The similarities of checking answers in each software ends with that they both check answers. After that, they’re worlds apart.
In Kotobee author, if you add a question set, then the set will be corrected when the reader clicks “Submit answers.” If you add each question individually, then the questions will be checked individually. In iBooks, each question is checked individually regardless. iBooks provides only the correct answer. Kotobee Author can additionally give a score report, an explanation, as well as a link to a reference for further reading. iBooks does not provide a score for question sets. Scoring options in Kotobee vary and allow for weighted point distribution so that harder questions are worth more points than easier questions.

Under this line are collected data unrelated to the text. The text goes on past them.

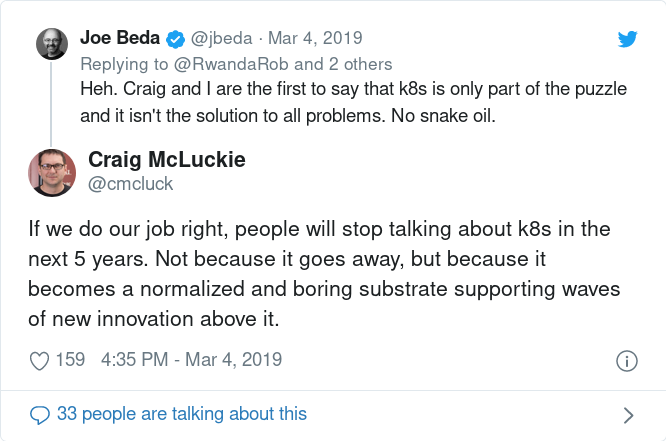
Task: Click Joe Beda's verified badge
Action: click(x=175, y=40)
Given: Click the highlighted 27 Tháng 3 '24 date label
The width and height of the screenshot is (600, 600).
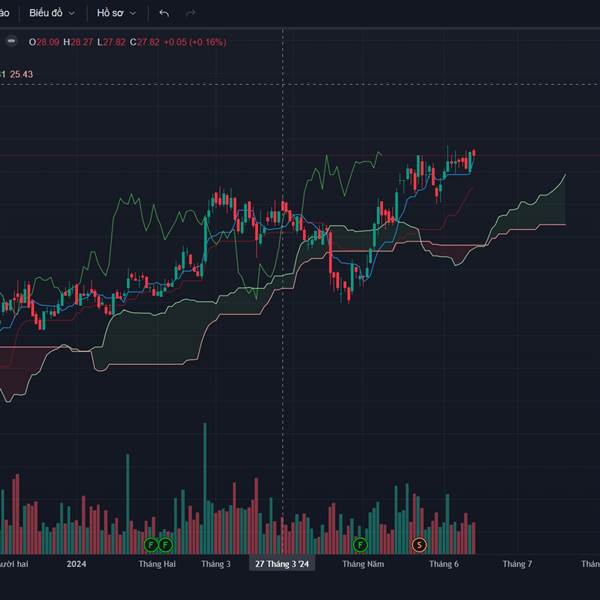Looking at the screenshot, I should (284, 564).
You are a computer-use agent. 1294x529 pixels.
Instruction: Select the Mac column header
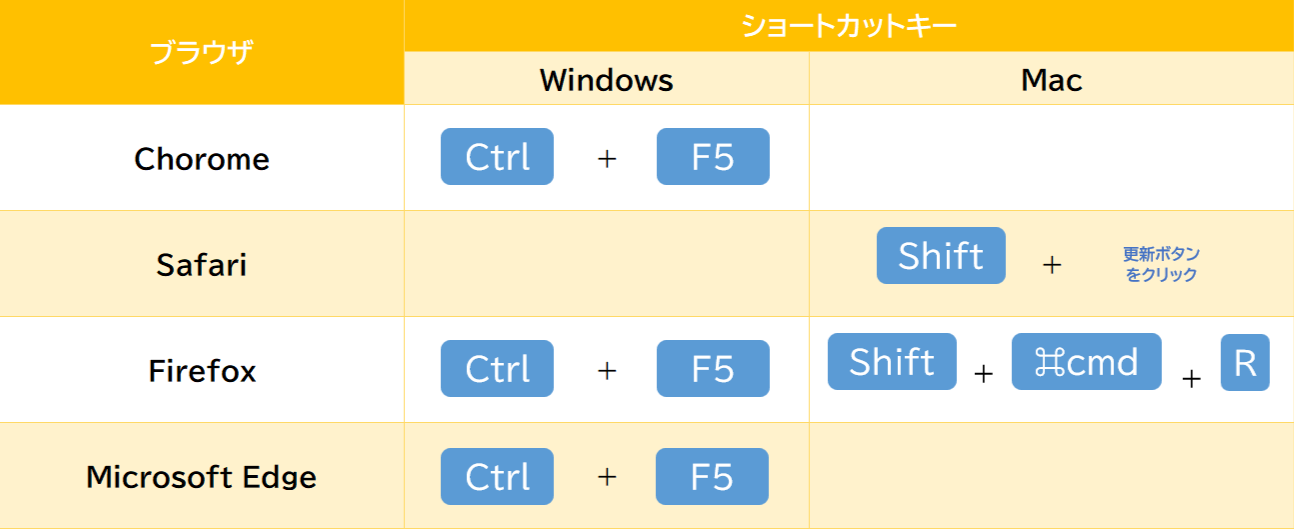click(x=1052, y=79)
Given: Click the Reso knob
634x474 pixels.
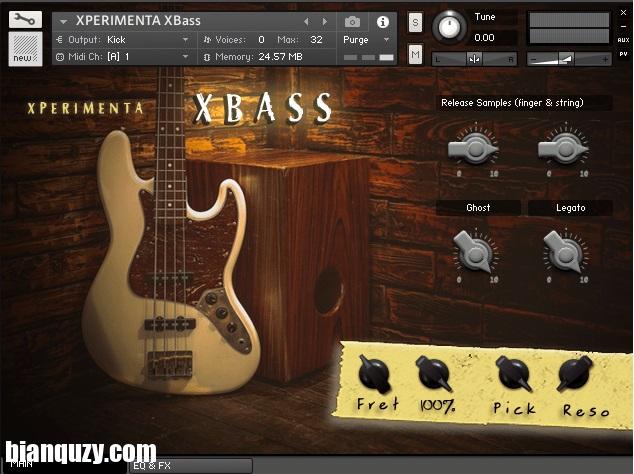Looking at the screenshot, I should pyautogui.click(x=576, y=374).
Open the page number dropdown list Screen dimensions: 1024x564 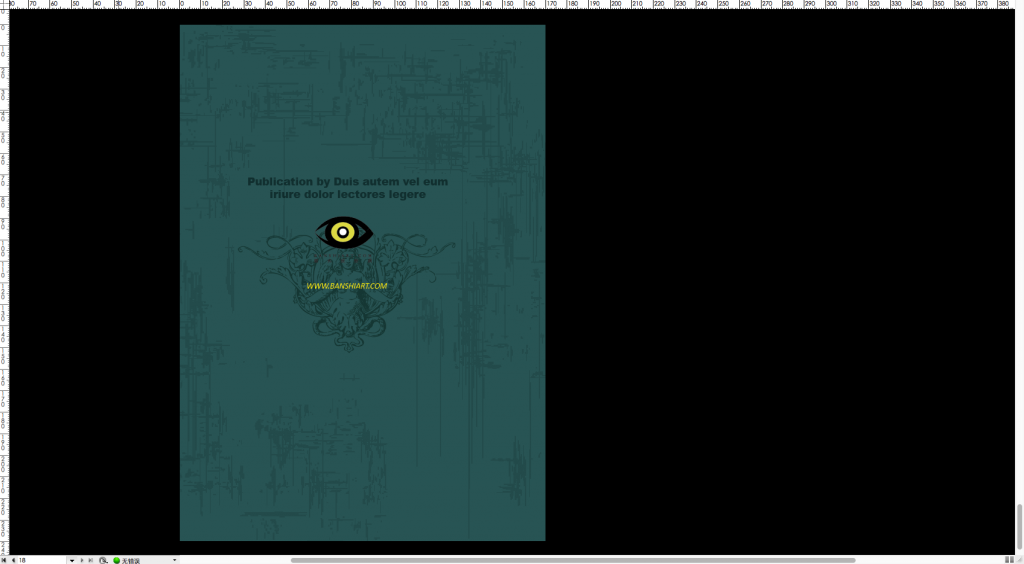71,560
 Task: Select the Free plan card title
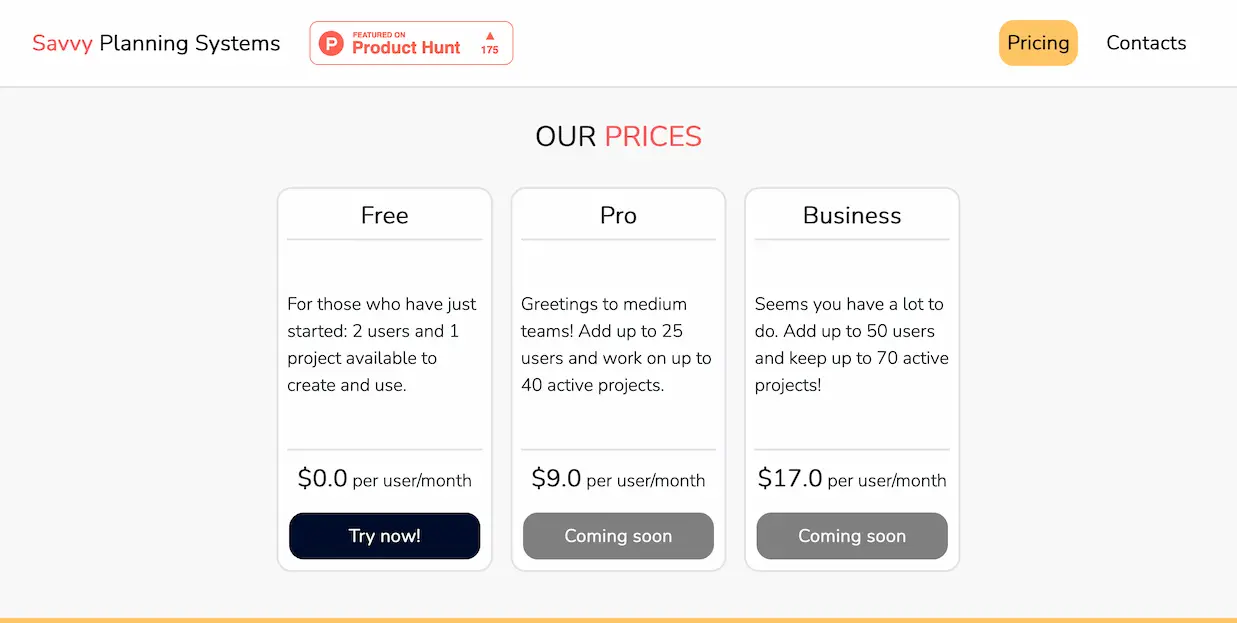coord(384,215)
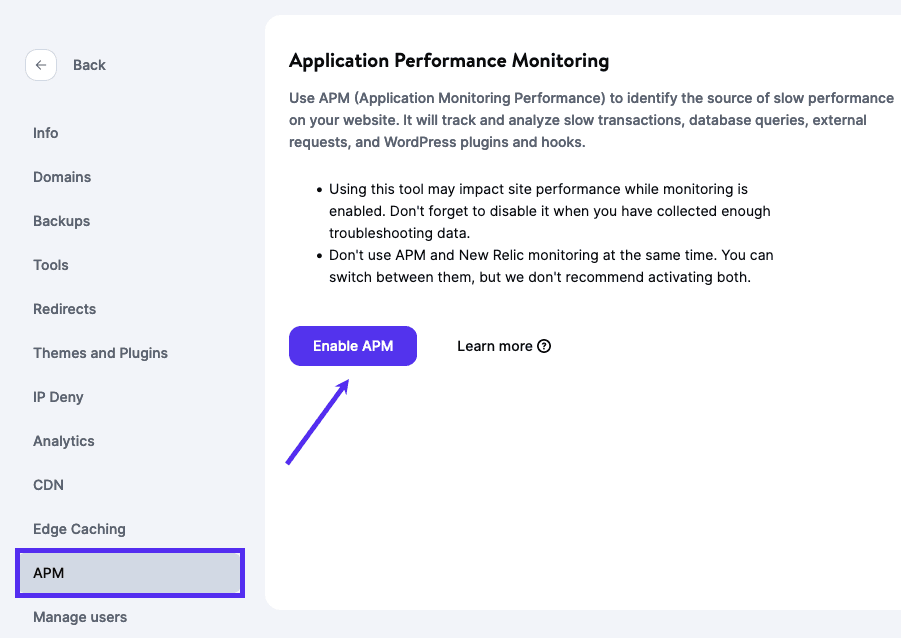Configure Edge Caching
901x638 pixels.
point(79,528)
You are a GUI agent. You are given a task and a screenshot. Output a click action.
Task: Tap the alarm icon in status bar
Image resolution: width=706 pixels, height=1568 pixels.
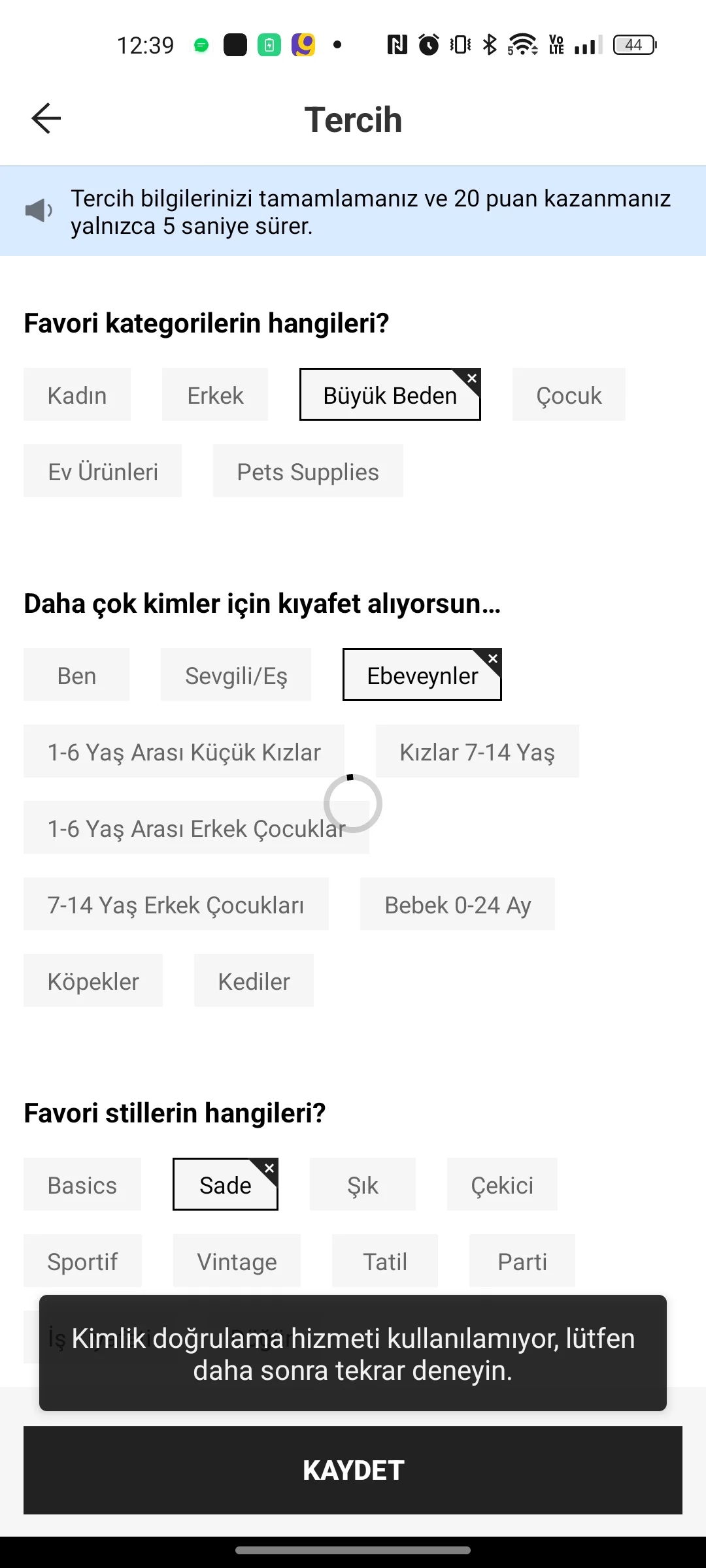tap(429, 44)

iBooks questions are strictly self-study aids. The score reports will not be sent anywhere. Kotobee author offers three options: emailing results to a preset email address, to an email address entered by the reader, and LMS integration using LTI. What really makes Kotobee the perfect choice for educators, is the fact that it can be exported to a SCORM format. It can send the grades to the educators via email to let them know how their students are doing and what they’re struggling with.

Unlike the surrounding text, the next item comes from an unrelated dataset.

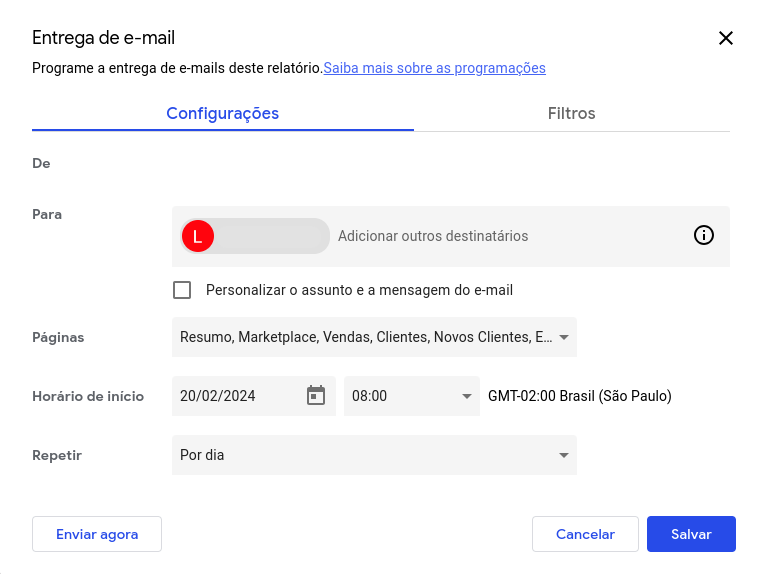Image resolution: width=761 pixels, height=574 pixels.
Task: Click the arrow icon beside 08:00
Action: tap(466, 396)
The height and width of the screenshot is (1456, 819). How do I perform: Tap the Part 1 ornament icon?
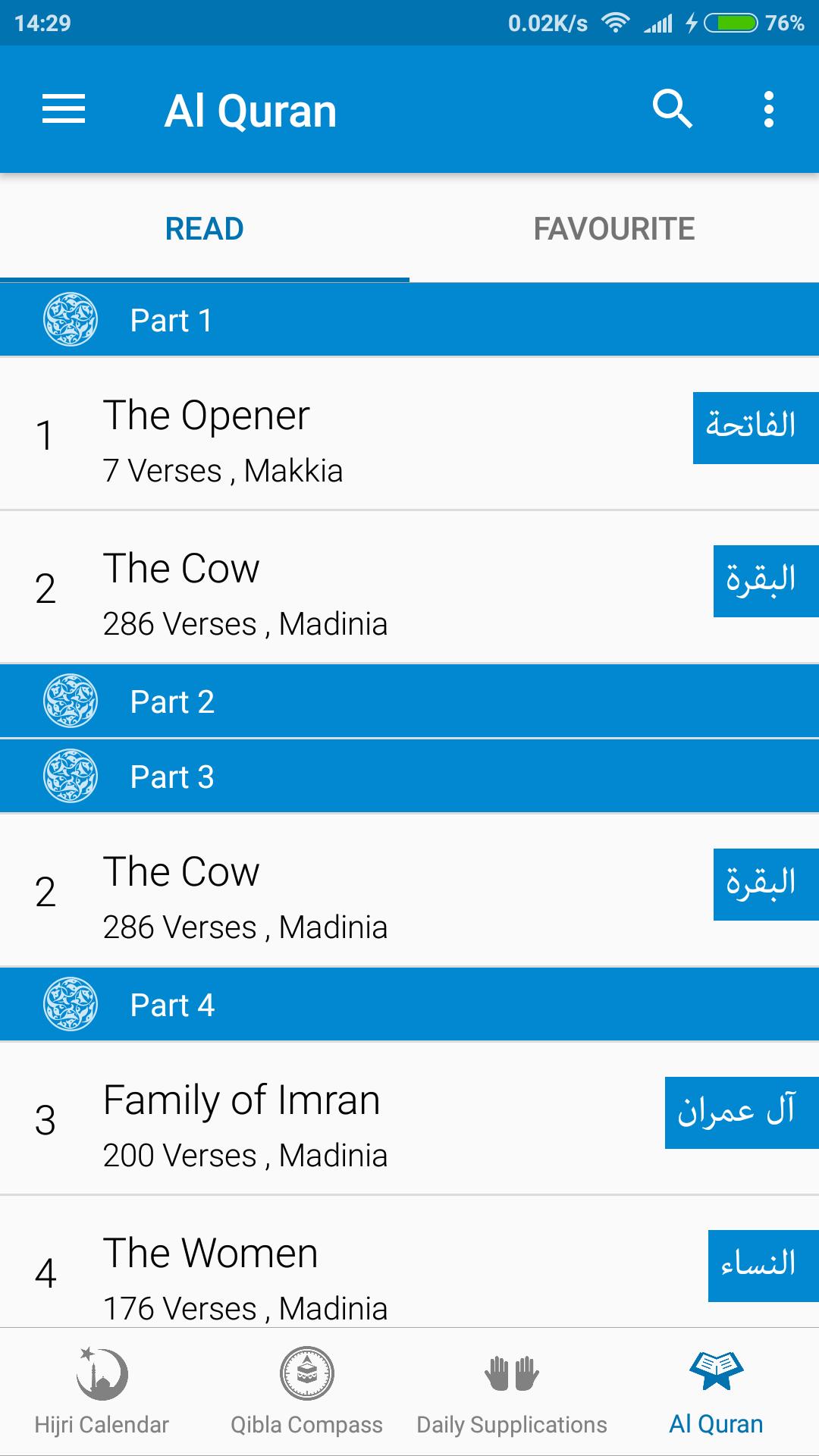pos(71,319)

|Kotobee Author||iBooks Author|
|Drag & Drop||✔|
For me, this little feature is probably the most fun. You can see your ebook app on different devices and machines, in portrait and landscape modes. Some of the phone models are a bit old, but it’s nice to be able to see what my ebook will look like on phone, tablet and desktop screens. Unfortunately, it’s available in Kotobee Author, not iBooks.
The export formats are without a doubt Kotobee’s strongest point. Writers can create one interactive ebook and export it in many different formats, both as ebooks and ebook apps. iBooks author exports only PDFs, EPUBs, and iBooks formats. Unfortunately none of which are accepted by Amazon, which means you’ll have to convert the file. I prefer creating my ebook and keeping my options open when it comes to exporting.

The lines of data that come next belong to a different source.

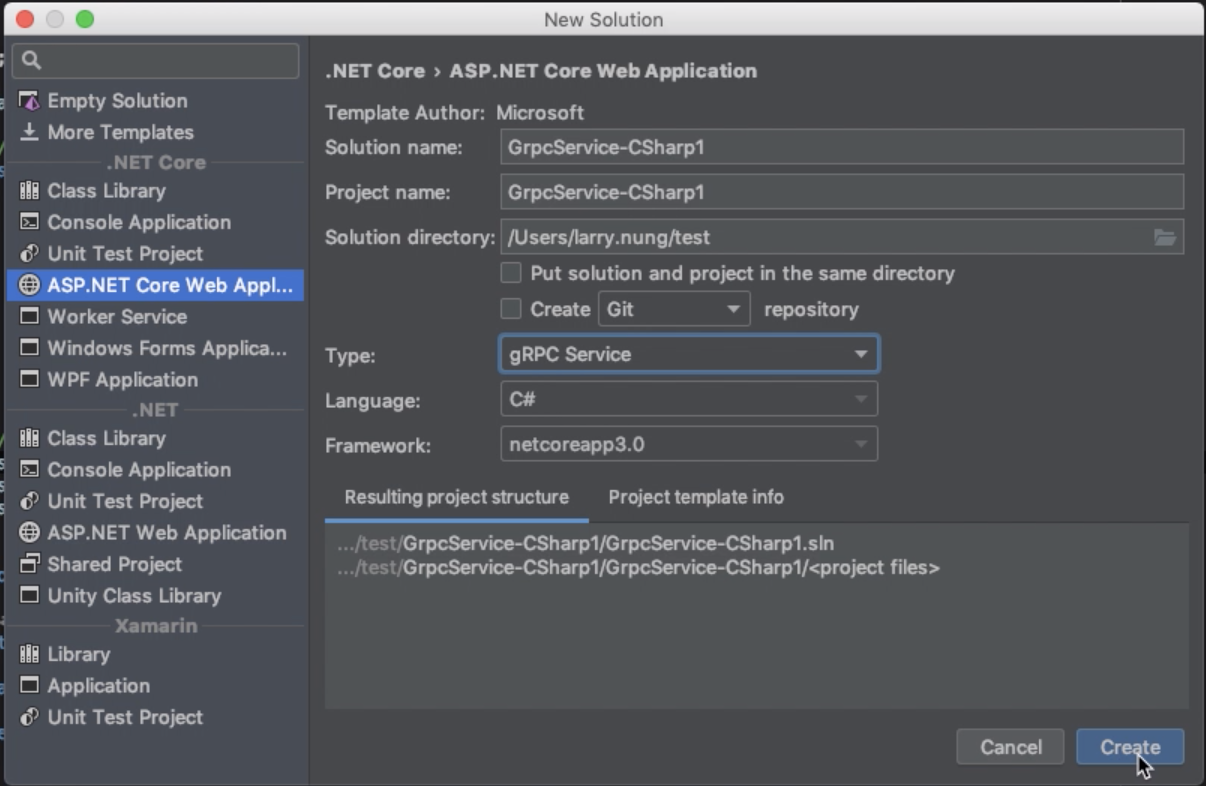
Task: Click the Worker Service template icon
Action: click(30, 316)
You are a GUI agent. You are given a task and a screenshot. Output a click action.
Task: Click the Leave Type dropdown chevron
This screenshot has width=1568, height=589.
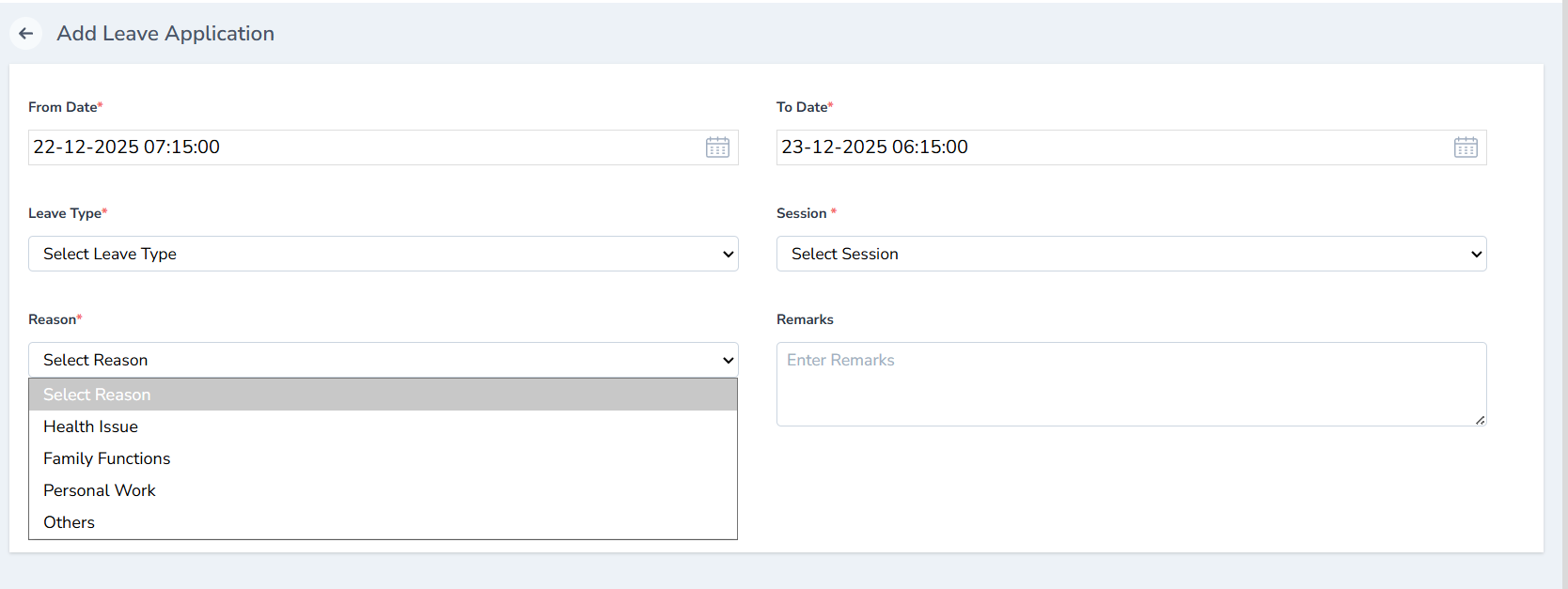pos(727,254)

Now that we’re done with the technicalities, let’s move on to my personal experience with both software.
The fact that iBooks Author only works on Macbooks was a negative point for me. Yes, I have a MacBook and have been a MacBook user for years, but at work we use Windows. Not having the flexibility to use the software on any machine is a big downfall for me.
Picking a favorite fluctuated with every phase of the project. I was initially impressed with iBooks Author’s templates and the beauty of the interface, but at the end was disappointed that after all my hard work, I can’t publish it on Amazon. Ultimately function won over form, as I preferred the wider range of options available coupled with multiple export formats of Kotobee.